Repeat exactly each line of the data provided below.

(MATERIAL PROVIDED)

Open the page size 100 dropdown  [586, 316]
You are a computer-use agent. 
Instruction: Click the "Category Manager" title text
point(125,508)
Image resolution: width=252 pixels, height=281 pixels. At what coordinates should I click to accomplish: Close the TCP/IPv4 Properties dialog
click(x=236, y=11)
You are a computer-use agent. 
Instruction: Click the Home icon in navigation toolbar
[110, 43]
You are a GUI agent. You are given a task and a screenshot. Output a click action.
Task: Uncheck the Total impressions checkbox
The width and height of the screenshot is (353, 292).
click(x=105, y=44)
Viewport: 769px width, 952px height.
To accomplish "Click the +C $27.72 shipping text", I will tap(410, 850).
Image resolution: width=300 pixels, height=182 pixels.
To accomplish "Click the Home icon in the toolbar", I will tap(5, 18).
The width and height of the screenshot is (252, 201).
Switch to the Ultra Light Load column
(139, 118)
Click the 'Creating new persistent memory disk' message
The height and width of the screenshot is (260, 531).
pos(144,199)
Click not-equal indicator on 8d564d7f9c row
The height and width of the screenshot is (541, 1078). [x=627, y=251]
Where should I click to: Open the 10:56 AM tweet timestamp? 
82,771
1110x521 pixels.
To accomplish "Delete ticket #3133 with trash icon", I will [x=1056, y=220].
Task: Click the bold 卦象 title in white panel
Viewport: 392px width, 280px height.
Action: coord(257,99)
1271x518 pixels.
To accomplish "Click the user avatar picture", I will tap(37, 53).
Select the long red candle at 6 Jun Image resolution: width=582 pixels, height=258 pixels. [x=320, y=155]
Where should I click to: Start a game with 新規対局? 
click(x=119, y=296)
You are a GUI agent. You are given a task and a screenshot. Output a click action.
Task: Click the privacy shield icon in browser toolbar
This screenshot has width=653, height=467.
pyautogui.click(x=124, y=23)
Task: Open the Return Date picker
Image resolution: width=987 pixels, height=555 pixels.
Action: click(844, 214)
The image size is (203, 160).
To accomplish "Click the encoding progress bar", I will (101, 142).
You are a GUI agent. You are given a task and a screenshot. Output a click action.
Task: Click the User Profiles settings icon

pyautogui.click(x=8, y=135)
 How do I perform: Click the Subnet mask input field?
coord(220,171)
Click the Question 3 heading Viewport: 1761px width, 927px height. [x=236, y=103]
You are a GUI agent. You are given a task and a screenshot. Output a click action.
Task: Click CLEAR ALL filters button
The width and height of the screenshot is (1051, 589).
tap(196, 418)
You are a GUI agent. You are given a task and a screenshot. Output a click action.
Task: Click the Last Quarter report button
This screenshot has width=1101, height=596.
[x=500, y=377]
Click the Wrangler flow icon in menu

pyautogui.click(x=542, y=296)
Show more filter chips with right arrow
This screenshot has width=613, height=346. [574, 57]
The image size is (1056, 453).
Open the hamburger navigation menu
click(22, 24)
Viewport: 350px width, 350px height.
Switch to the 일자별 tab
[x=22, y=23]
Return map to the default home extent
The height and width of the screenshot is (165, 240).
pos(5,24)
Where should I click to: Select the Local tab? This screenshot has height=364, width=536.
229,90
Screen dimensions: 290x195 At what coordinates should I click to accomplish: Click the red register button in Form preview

(End MATERIAL PROVIDED)

EXERCISE RESPONSE:
Open the page size 100 dropdown  [586, 316]
You are a computer-use agent. 
Instruction: Click the "Category Manager" title text
point(125,508)
Image resolution: width=252 pixels, height=281 pixels. At what coordinates should I click to accomplish: Close the TCP/IPv4 Properties dialog
click(x=236, y=11)
You are a computer-use agent. 
Instruction: Click the Home icon in navigation toolbar
[110, 43]
You are a GUI agent. You are given a task and a screenshot. Output a click action.
Task: Uncheck the Total impressions checkbox
The width and height of the screenshot is (353, 292).
click(x=105, y=44)
Viewport: 769px width, 952px height.
To accomplish "Click the +C $27.72 shipping text", I will tap(410, 850).
Image resolution: width=300 pixels, height=182 pixels.
To accomplish "Click the Home icon in the toolbar", I will tap(5, 18).
The width and height of the screenshot is (252, 201).
Switch to the Ultra Light Load column
(139, 118)
Click the 'Creating new persistent memory disk' message
The height and width of the screenshot is (260, 531).
pos(144,199)
Click not-equal indicator on 8d564d7f9c row
The height and width of the screenshot is (541, 1078). [x=627, y=251]
Where should I click to: Open the 10:56 AM tweet timestamp? 
82,771
1110x521 pixels.
To accomplish "Delete ticket #3133 with trash icon", I will [x=1056, y=220].
Task: Click the bold 卦象 title in white panel
Viewport: 392px width, 280px height.
Action: coord(257,99)
1271x518 pixels.
To accomplish "Click the user avatar picture", I will tap(37, 53).
Select the long red candle at 6 Jun Image resolution: width=582 pixels, height=258 pixels. [x=320, y=155]
Where should I click to: Start a game with 新規対局? 
click(x=119, y=296)
You are a GUI agent. You are given a task and a screenshot. Output a click action.
Task: Click the privacy shield icon in browser toolbar
This screenshot has width=653, height=467.
pyautogui.click(x=124, y=23)
Task: Open the Return Date picker
Image resolution: width=987 pixels, height=555 pixels.
Action: click(844, 214)
The image size is (203, 160).
To accomplish "Click the encoding progress bar", I will (101, 142).
You are a GUI agent. You are given a task and a screenshot. Output a click action.
Task: Click the User Profiles settings icon

pyautogui.click(x=8, y=135)
 How do I perform: Click the Subnet mask input field?
coord(220,171)
Click the Question 3 heading Viewport: 1761px width, 927px height. [x=236, y=103]
You are a GUI agent. You are given a task and a screenshot. Output a click action.
Task: Click CLEAR ALL filters button
The width and height of the screenshot is (1051, 589).
tap(196, 418)
You are a GUI agent. You are given a task and a screenshot. Output a click action.
Task: Click the Last Quarter report button
This screenshot has width=1101, height=596.
[x=500, y=377]
Click the Wrangler flow icon in menu

pyautogui.click(x=542, y=296)
Show more filter chips with right arrow
This screenshot has width=613, height=346. [574, 57]
The image size is (1056, 453).
Open the hamburger navigation menu
click(22, 24)
Viewport: 350px width, 350px height.
Switch to the 일자별 tab
[x=22, y=23]
Return map to the default home extent
The height and width of the screenshot is (165, 240).
pos(5,24)
Where should I click to: Select the Local tab? This screenshot has height=364, width=536.
229,90
Screen dimensions: 290x195 At what coordinates should I click to accomplish: Click the red register button in Form preview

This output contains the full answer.